→ **Written problem 1**
From the post on parallel ssh, quote the stretch from "I’m increasingly working" through "HDFS and MapReduce." word for word.

→ **Reading text**
☆ ☆ ☆
Parallel ssh

Tuesday, August 18th, 2009 | linux, useful tools

I’m increasingly working on clusters of systems – be they traditional HPC clusters running some MPI based software or less traditional clusters running software such as Hadoop‘s HDFS and MapReduce.

In both cases, the underlying operating systems are largely the same – pretty standard Linux systems running one of the main Linux distributions (Debian, Ubuntu, Red Hat Enterprise Linux, CentOS, SuSE Linux Enterprise Server or OpenSUSE).

There are various tools for creating standard system images and pushing those to each of the cluster nodes – and I use those (more in a future post), but often, you need to perform the same task on a bunch of the cluster nodes or maybe all of them. This task is best achieved by simply ssh’ing into each of the nodes and running some command (be it a status command such as uptime, or ps or a command to install a new piece of software).

Normally, one or more users on the cluster will have been configured to use password-less logins with ssh so a first-pass at running ssh commands on multiple systems would be to script the ssh calls from a management cluster node.  The following is an example script for checking the uptime on each node of our example cluster (which has nodes from cluster02 to cluster20, I’m assuming we’re running on cluster01).
☆ ☆ ☆
Records excerpted from a collection:

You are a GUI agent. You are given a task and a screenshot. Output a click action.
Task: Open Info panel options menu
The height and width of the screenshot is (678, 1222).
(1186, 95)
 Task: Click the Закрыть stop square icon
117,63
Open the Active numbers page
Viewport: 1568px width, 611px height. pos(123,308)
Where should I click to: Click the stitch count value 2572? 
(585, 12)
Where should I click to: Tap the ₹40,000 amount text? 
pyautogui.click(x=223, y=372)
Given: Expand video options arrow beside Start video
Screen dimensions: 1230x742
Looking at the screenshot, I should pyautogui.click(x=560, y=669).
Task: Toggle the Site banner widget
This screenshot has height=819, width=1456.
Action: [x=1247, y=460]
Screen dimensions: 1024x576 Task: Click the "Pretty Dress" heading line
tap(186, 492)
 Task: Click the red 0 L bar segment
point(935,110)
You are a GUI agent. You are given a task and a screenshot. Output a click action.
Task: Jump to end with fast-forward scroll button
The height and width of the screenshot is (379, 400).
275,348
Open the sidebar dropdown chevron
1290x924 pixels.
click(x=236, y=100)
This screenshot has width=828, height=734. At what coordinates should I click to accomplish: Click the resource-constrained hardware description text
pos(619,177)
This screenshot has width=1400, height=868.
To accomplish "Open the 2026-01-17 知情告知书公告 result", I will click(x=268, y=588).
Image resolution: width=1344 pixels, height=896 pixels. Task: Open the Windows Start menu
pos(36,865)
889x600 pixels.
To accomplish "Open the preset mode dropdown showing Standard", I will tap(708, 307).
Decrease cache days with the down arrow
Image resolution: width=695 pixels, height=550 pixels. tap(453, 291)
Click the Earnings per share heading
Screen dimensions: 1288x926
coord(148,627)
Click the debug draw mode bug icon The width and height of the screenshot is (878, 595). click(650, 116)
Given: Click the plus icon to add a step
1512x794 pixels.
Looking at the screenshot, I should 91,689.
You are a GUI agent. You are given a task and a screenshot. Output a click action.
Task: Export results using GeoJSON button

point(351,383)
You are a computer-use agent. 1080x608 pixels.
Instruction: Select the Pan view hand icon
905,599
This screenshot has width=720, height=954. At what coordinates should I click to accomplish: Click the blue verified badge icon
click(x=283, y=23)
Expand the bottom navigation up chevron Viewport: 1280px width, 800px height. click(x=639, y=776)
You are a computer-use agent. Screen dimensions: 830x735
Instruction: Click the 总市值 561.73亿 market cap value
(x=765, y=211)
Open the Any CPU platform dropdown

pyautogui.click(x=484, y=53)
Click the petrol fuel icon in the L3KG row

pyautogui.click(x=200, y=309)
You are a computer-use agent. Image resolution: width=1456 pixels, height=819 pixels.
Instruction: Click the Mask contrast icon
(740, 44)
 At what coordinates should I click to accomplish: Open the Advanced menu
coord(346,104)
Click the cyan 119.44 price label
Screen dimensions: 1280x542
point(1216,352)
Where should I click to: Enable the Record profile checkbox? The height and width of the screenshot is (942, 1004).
☆ ☆ ☆
→ **Written problem 2**
In the entries, rewrite the stretch from the line containing "Task: Click the red 0 L bar segment" through the line containing "click(x=283, y=23)", changing every "button" to "control" and keeping everything else the same. Give only those lines.

→ **Task response 1**
I’m increasingly working on clusters of systems – be they traditional HPC clusters running some MPI based software or less traditional clusters running software such as Hadoop‘s HDFS and MapReduce.

→ **Task response 2**
 Task: Click the red 0 L bar segment
point(935,110)
You are a GUI agent. You are given a task and a screenshot. Output a click action.
Task: Jump to end with fast-forward scroll control
The height and width of the screenshot is (379, 400).
275,348
Open the sidebar dropdown chevron
1290x924 pixels.
click(x=236, y=100)
This screenshot has width=828, height=734. At what coordinates should I click to accomplish: Click the resource-constrained hardware description text
pos(619,177)
This screenshot has width=1400, height=868.
To accomplish "Open the 2026-01-17 知情告知书公告 result", I will click(x=268, y=588).
Image resolution: width=1344 pixels, height=896 pixels. Task: Open the Windows Start menu
pos(36,865)
889x600 pixels.
To accomplish "Open the preset mode dropdown showing Standard", I will tap(708, 307).
Decrease cache days with the down arrow
Image resolution: width=695 pixels, height=550 pixels. tap(453, 291)
Click the Earnings per share heading
Screen dimensions: 1288x926
coord(148,627)
Click the debug draw mode bug icon The width and height of the screenshot is (878, 595). click(650, 116)
Given: Click the plus icon to add a step
1512x794 pixels.
Looking at the screenshot, I should 91,689.
You are a GUI agent. You are given a task and a screenshot. Output a click action.
Task: Export results using GeoJSON control

point(351,383)
You are a computer-use agent. 1080x608 pixels.
Instruction: Select the Pan view hand icon
905,599
This screenshot has width=720, height=954. At what coordinates should I click to accomplish: Click the blue verified badge icon
click(x=283, y=23)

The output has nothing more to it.